-- Extrait de page --
__________________________________________________
Ringier et Tamedia abdiquent: vive Fijou!

Fijou. Verra-t-on bientôt ce petit acronyme figurer dans l’impressum d’une publication ou d’un site online, comme on distingue le soutien de Cinéforom à la fin du générique d’un film? Rembobinons.

Fijou signifie fonds pour le financement du journalisme. Sa création est proposée par Médias pour tous, une association constituée à l’initiative des réalisateurs Frédéric Gonseth et Gérald Morin. Leur volonté première est de combattre l’initiative «no billag» qui menace la SSR.

Mais, dès l’automne 2016, au vu des licenciements chez Tamedia et Ringier Axel Springer, le périmètre des activités de Médias pour tous s’est élargi. Très vite est née l’idée de concevoir un fonds de soutien aux médias, alimenté par les collectivités publiques, sur le modèle des dispositifs existant dans le champ culturel, tel le fameux Cinéforom, doté par les cantons, les villes et la Loterie romande d’environ 10 millions de francs par an.

À terme, Fijou pourrait subventionner le lancement de nouveaux projets journalistiques, l’innovation dans des médias déjà existants, l’encouragement à l’abonnement de certains groupes-cibles, des projets d’enquête, une aide d’urgence à des titres en péril…

L’immense avantage de Fijou est de permettre une aide publique directe, tout en garantissant l’indépendance des rédactions. Fijou ne sera pas un arrosoir, les demandes de soutien devront satisfaire un certain nombre de conditions. Ce fonds sera un appoint, un gage de stabilité pour des médias qui continueront à financer leurs activités via les lecteurs, le crowdfunding, des mécènes, ou d’autres «business models» plus classiques.

Rapidement réalisable pour peu que la volonté politique suive, Fijou ne saurait à lui tout seul sauver un paysage médiatique en pleine tourmente, en Suisse romande comme ailleurs.

Pour affronter la révolution numérique, l’érosion inexorable des recettes publicitaires comme le désengagement des grands éditeurs, c’est tout l’écosystème des médias qui doit être repensé.

Vers une mise en commun?
__________________________________________________
-- Tâches à réaliser --
a - Résumez en deux phrases l'extrait consacré au fonds Fijou.
b - Répondez aux questions suivantes à partir de l'extrait :
(i) Quels réalisateurs sont à l'initiative de l'association Médias pour tous ?
(ii) Depuis quand le périmètre des activités de cette association s'est-il élargi ?
(iii) Quel est le montant annuel approximatif dont Cinéforom est doté ?
c - Dressez la liste des moyens par lesquels, selon l'extrait, les médias continueront à financer leurs activités en plus de Fijou.
Les lignes ci-après sont sans lien avec l'extrait.

-- Données fournies --
__________________________________________________
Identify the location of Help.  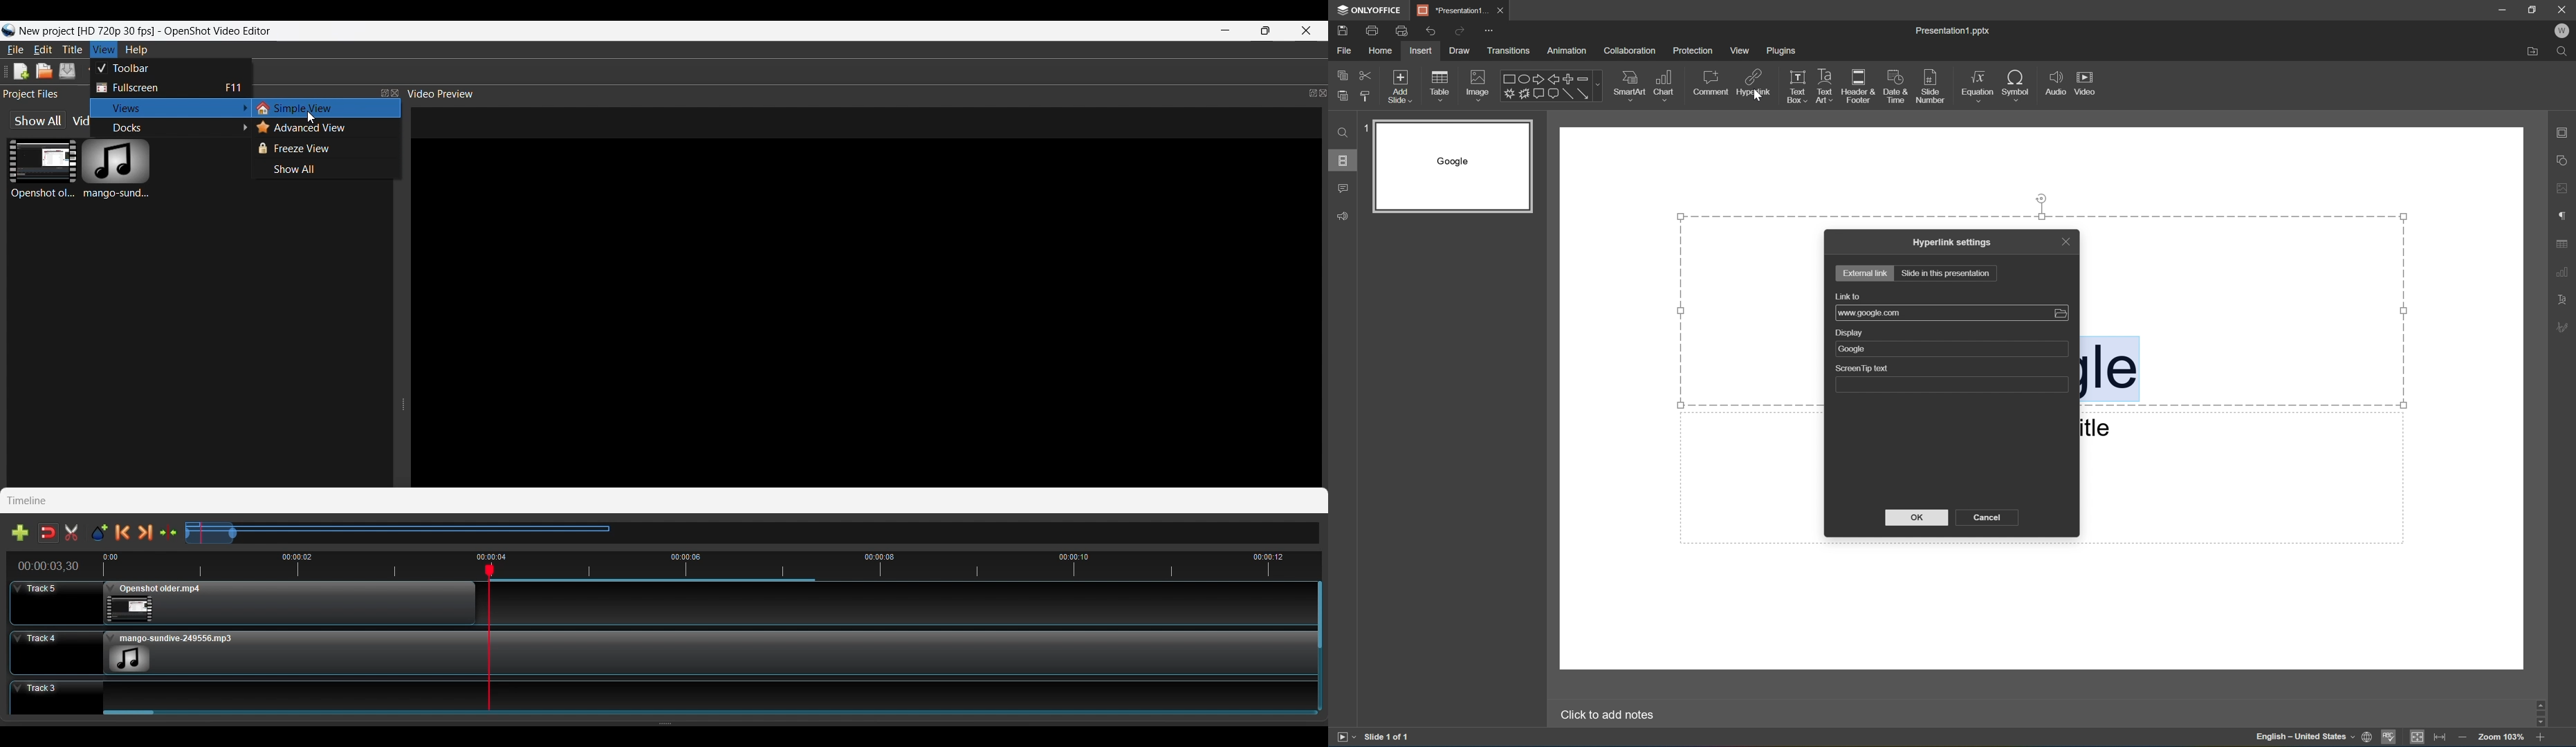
__________________________________________________
-- Solutions proposées --
a - Fijou, fonds pour le financement du journalisme proposé par l'association Médias pour tous, serait alimenté par les collectivités publiques sur le modèle de Cinéforom et permettrait une aide publique directe aux médias tout en garantissant l'indépendance des rédactions. Ce fonds ne saurait toutefois sauver à lui seul un paysage médiatique en pleine tourmente, car c'est tout l'écosystème des médias qui doit être repensé.

b -
(i) Frédéric Gonseth et Gérald Morin.
(ii) Depuis l'automne 2016.
(iii) Environ 10 millions de francs par an.

c -
- les lecteurs
- le crowdfunding
- des mécènes
- d'autres « business models » plus classiques